** START **

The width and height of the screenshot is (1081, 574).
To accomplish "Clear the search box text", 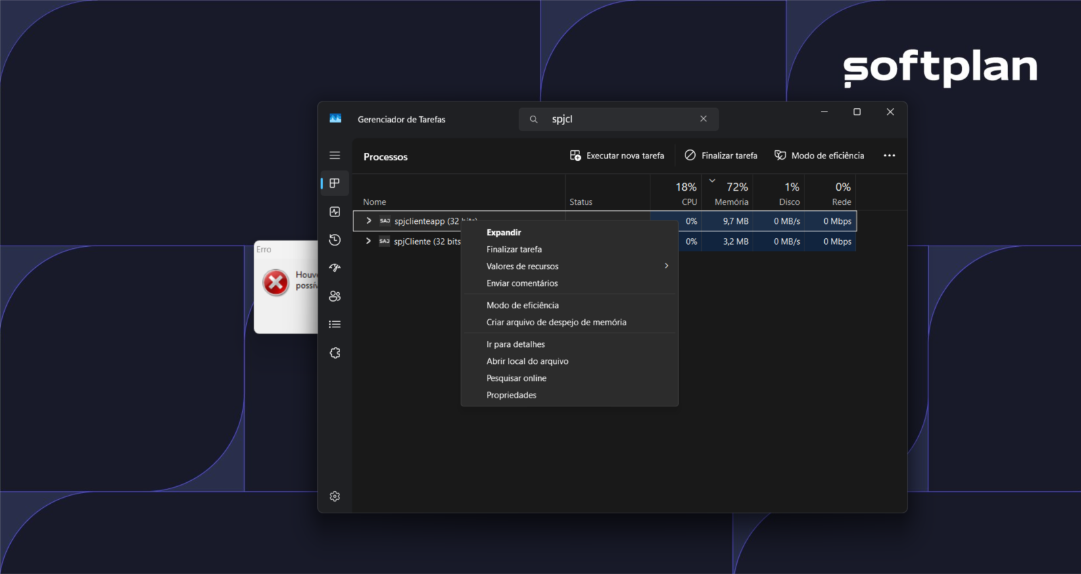I will click(x=703, y=119).
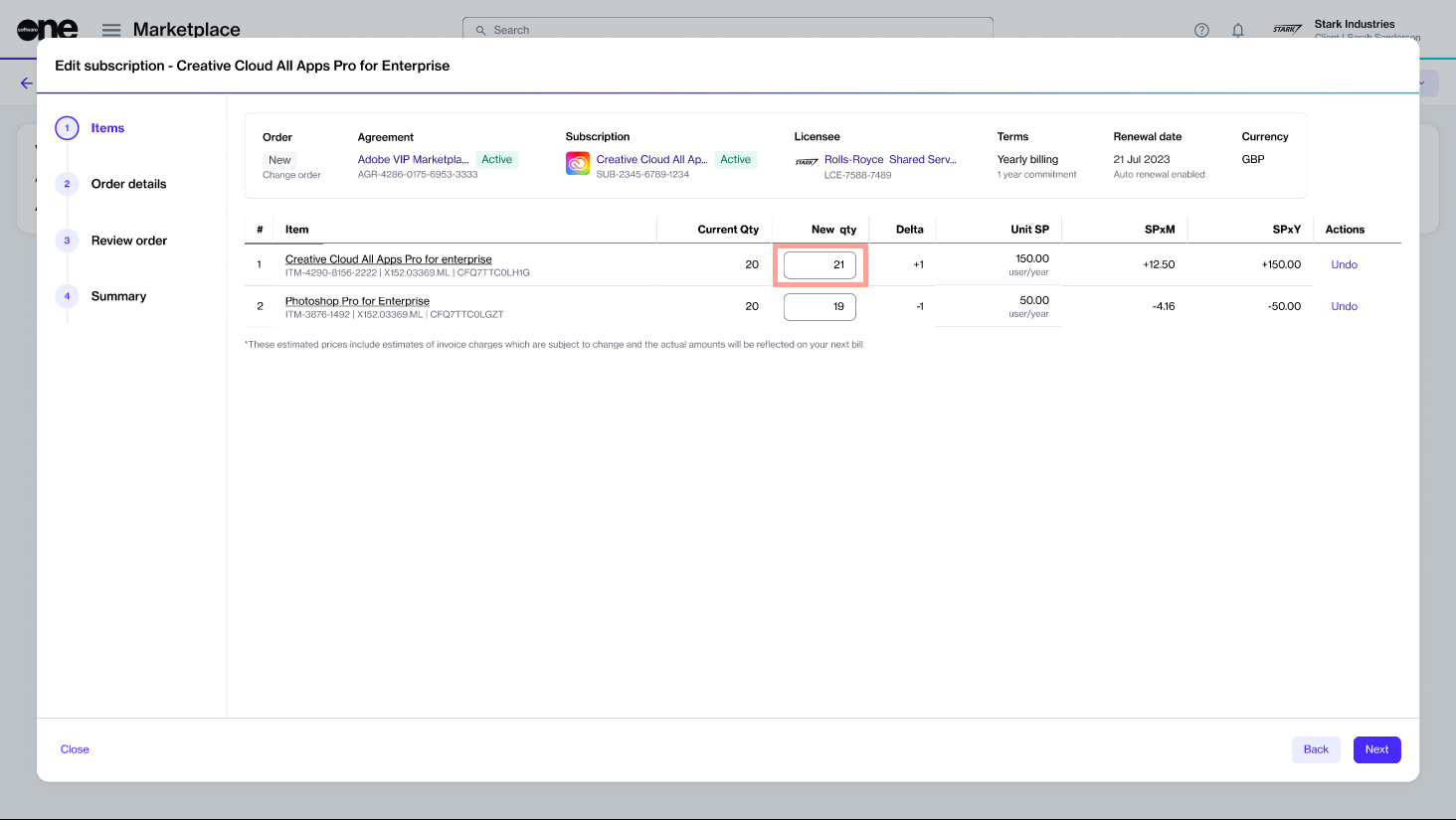
Task: Click the SoftwareOne logo
Action: [47, 29]
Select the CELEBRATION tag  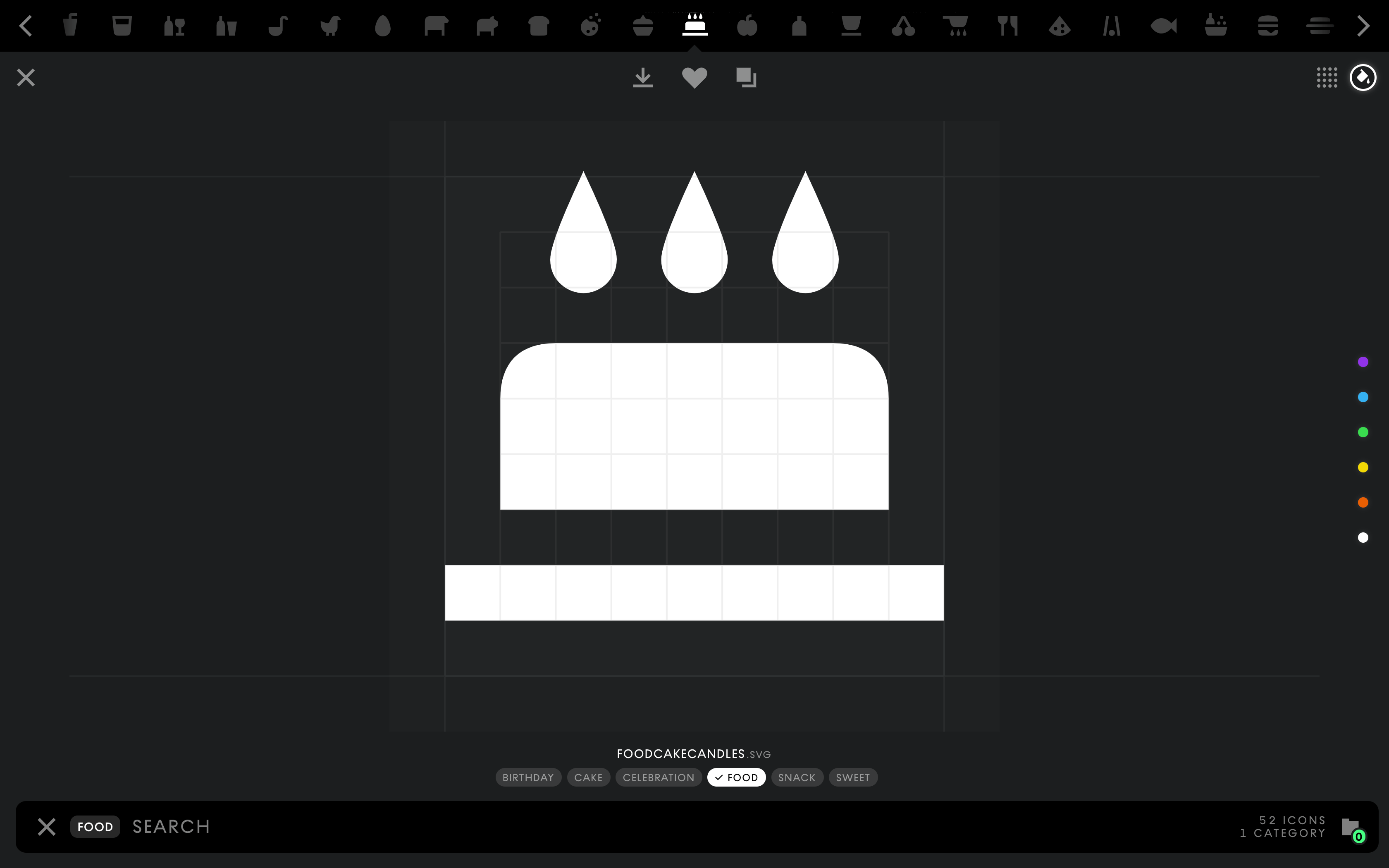(x=659, y=777)
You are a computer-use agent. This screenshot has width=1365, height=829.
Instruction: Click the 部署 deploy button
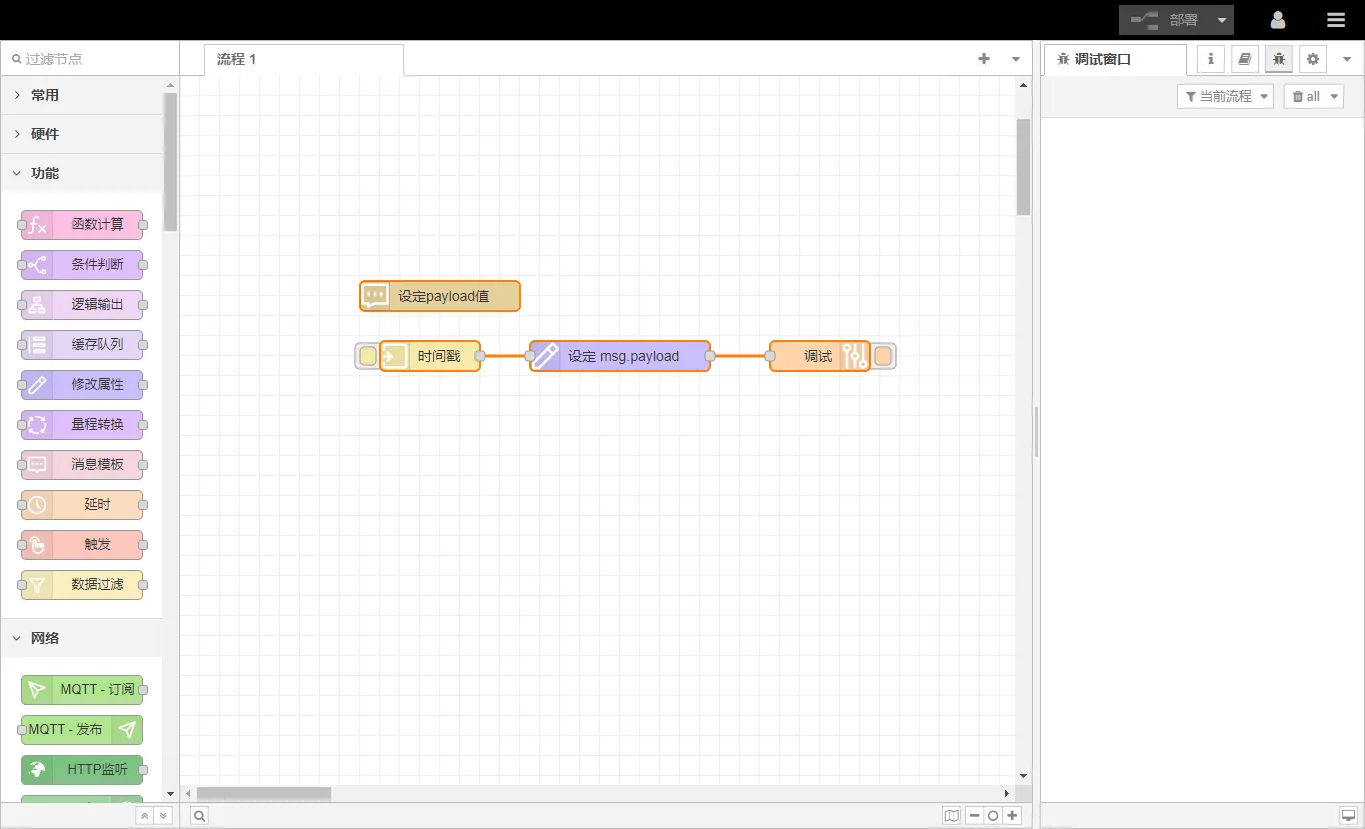point(1166,20)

** END **

Please rewrite the records, beginning at the line that has "You are a computer-use" and stopping after the last line of the records, with "deploy" swapped for "publish" and everything else unchanged. Leave the pictures out of your answer.

Exercise solution:
You are a computer-use agent. This screenshot has width=1365, height=829.
Instruction: Click the 部署 publish button
point(1166,20)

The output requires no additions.